I walked in the door and was handed a glass of South African wine, to go with the theme of the evening. Set in the ultra-sleek Spoiled hair salon after hours, the ‘gallery’ space gave off a cool, modern vibe with a DJ spinning tunes to match. Among the display were photographs, watercolour paintings, charcoal sketches, and poetry created by students, as well as a preview screening of a documentary created by St Andrews students. A silent auction was also part of the evening, allowing people to purchase their favourite photographs from the collection.
Upon entering the back room and the heart of the gallery, attendees flowed through the space, admiring the lively photographs and colourful art. The hairdressing station mirrors were transformed into an immersive viewing experience, with photos and poetry taped to each reflective surface. Moving through the collection, examining the photos against the backdrop of a mirror forced a certain degree of reflection. A powerful poem written by Sharnika Power-Montaque adorned the walls, telling her story of recognising beauty and power amidst a world determined to teach us otherwise.
The photos echoed similar stories, ones of rich lives, tradition, and family; the juxtaposition of a gallery exploring identity with a hair salon—a space centred around image and appearance—called to attention how we view ourselves and others, and how culture is interwoven throughout our experience of life.

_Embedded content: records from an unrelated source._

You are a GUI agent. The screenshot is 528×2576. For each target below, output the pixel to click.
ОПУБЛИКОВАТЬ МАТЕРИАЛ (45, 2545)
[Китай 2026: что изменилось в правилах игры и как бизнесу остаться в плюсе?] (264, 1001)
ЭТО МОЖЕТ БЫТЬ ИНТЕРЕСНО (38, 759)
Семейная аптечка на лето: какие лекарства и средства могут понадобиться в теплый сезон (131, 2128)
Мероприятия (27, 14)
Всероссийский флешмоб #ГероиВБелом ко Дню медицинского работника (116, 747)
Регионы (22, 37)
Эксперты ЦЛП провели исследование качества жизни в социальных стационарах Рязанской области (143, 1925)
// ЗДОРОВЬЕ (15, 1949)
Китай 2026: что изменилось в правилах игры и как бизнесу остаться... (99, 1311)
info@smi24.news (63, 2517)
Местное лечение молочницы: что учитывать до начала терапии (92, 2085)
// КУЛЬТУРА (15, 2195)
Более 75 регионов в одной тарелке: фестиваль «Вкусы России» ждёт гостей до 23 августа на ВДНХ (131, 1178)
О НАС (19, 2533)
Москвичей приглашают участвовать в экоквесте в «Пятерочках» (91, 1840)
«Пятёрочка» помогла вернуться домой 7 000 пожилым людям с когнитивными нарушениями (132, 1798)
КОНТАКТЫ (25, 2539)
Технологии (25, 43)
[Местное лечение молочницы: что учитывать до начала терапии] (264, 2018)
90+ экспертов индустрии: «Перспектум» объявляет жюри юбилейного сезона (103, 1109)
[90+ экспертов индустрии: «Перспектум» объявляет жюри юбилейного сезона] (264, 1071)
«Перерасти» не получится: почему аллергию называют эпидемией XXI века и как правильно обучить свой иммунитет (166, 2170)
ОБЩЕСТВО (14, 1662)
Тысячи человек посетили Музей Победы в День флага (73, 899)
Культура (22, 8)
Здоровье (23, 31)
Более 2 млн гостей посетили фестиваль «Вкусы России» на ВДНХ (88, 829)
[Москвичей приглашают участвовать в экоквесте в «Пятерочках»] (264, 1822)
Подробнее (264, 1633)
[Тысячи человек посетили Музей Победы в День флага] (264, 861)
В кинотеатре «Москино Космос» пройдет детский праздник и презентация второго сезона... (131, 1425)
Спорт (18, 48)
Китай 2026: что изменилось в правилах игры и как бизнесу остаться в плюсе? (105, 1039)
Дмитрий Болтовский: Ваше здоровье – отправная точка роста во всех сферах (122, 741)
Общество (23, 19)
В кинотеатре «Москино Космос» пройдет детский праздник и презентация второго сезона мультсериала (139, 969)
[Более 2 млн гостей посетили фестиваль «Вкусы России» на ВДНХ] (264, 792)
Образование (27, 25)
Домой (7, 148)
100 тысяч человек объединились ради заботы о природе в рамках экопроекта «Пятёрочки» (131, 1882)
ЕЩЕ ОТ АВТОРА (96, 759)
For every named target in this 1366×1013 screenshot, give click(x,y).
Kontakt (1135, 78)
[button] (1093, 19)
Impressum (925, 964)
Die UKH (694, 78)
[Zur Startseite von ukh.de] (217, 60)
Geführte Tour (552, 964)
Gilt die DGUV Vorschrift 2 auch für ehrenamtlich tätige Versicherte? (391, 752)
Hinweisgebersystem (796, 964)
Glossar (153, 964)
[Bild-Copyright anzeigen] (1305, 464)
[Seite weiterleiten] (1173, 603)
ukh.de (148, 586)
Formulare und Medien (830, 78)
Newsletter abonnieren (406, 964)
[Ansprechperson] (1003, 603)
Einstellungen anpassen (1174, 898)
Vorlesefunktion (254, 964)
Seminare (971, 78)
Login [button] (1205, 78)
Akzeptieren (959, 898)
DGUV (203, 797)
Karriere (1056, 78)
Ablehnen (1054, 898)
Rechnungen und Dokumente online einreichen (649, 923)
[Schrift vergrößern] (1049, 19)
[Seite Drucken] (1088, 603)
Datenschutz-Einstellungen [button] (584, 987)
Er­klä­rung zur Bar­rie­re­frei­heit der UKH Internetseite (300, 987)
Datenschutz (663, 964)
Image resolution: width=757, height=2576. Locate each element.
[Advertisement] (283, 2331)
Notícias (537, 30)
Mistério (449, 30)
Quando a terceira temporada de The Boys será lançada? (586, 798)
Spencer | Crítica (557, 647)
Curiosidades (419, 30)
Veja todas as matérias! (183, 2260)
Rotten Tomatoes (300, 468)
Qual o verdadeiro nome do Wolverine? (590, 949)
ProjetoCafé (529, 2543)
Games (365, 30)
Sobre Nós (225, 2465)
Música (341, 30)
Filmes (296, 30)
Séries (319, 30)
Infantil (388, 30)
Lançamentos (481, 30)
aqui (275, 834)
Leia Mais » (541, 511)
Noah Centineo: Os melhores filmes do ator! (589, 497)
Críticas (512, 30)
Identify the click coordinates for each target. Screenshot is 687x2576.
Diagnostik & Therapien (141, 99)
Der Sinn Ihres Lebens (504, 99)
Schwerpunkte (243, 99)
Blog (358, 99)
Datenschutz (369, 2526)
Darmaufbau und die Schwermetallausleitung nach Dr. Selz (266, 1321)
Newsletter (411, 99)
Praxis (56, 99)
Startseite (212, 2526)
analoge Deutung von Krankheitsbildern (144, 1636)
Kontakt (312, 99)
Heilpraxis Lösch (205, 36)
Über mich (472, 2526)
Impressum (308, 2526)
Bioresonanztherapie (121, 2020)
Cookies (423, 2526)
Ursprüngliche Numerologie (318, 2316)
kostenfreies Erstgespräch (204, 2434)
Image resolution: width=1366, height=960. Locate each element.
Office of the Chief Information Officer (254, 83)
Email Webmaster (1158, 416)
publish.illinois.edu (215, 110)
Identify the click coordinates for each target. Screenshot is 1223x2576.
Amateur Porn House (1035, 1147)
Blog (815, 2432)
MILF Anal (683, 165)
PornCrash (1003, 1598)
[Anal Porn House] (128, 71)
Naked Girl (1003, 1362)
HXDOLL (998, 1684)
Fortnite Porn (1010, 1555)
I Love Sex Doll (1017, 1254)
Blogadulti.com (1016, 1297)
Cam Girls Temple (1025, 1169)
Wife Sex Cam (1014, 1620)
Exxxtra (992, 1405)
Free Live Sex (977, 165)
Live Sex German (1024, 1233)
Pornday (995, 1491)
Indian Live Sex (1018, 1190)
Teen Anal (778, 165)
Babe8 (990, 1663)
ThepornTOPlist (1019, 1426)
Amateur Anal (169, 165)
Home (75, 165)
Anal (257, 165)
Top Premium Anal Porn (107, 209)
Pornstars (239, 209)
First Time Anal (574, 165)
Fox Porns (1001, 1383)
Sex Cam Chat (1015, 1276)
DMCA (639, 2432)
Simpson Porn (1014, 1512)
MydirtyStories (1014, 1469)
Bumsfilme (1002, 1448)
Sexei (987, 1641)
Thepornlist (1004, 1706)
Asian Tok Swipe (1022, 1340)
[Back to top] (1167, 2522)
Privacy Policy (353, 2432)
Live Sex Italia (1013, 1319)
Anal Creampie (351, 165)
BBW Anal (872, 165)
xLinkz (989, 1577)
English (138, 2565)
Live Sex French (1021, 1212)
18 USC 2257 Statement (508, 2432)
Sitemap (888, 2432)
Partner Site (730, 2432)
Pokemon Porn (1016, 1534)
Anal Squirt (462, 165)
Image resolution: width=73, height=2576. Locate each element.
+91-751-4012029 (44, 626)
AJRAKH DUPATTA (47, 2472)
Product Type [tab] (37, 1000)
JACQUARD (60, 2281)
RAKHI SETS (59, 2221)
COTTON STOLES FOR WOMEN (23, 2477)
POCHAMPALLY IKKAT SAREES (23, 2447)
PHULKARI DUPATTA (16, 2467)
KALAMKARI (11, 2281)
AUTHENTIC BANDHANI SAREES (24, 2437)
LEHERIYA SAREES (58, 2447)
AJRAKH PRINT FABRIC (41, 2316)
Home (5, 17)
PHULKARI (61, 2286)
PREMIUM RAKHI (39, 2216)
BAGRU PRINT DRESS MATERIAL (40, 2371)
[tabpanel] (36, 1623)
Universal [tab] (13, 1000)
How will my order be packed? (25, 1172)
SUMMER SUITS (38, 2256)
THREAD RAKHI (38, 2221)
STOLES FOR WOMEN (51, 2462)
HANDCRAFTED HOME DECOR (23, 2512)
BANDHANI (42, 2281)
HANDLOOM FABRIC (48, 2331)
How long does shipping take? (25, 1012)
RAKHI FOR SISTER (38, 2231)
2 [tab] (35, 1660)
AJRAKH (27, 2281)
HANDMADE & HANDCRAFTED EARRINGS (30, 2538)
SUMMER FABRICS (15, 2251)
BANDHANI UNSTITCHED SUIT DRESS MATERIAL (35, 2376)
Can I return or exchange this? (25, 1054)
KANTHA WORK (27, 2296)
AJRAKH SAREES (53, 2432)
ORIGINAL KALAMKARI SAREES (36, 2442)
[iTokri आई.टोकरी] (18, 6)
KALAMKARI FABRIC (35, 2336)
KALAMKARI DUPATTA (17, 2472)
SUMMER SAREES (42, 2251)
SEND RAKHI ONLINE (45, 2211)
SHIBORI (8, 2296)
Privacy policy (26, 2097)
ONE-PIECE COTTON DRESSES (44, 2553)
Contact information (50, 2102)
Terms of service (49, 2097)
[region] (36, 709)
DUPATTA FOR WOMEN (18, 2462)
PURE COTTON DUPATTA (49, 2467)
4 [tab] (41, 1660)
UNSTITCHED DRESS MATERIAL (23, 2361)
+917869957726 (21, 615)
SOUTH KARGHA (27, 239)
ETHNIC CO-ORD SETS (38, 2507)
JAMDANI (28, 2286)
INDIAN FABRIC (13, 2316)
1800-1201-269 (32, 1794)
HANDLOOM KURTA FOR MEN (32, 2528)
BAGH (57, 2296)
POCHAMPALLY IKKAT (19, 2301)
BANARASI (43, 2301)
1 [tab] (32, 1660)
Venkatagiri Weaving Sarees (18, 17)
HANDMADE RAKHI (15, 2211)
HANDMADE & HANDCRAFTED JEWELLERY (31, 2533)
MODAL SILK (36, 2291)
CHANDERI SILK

I spoke briefly to 4th year Rina Agboraw, the co-director of SAASUM and one of the organisers of the event, about what the vision was for this pop-up gallery. She told me that the point of this exhibition was not to show Africans as these poor people that we need to send money and aid to, but to show the many rich cultures and traditions of Africa and highlighting a Pan-African identity as well as the individuality of each subject in the photo portraits.
Rina also discussed how her modules over the years rarely touched on the subject of African art, and her solution to this was to create an event that showcased it. By diversifying perceptions of Africa through art, the Identity pop-up gave a voice to the photographs’ subjects, enabling them to speak to audiences that they may never reach on their own.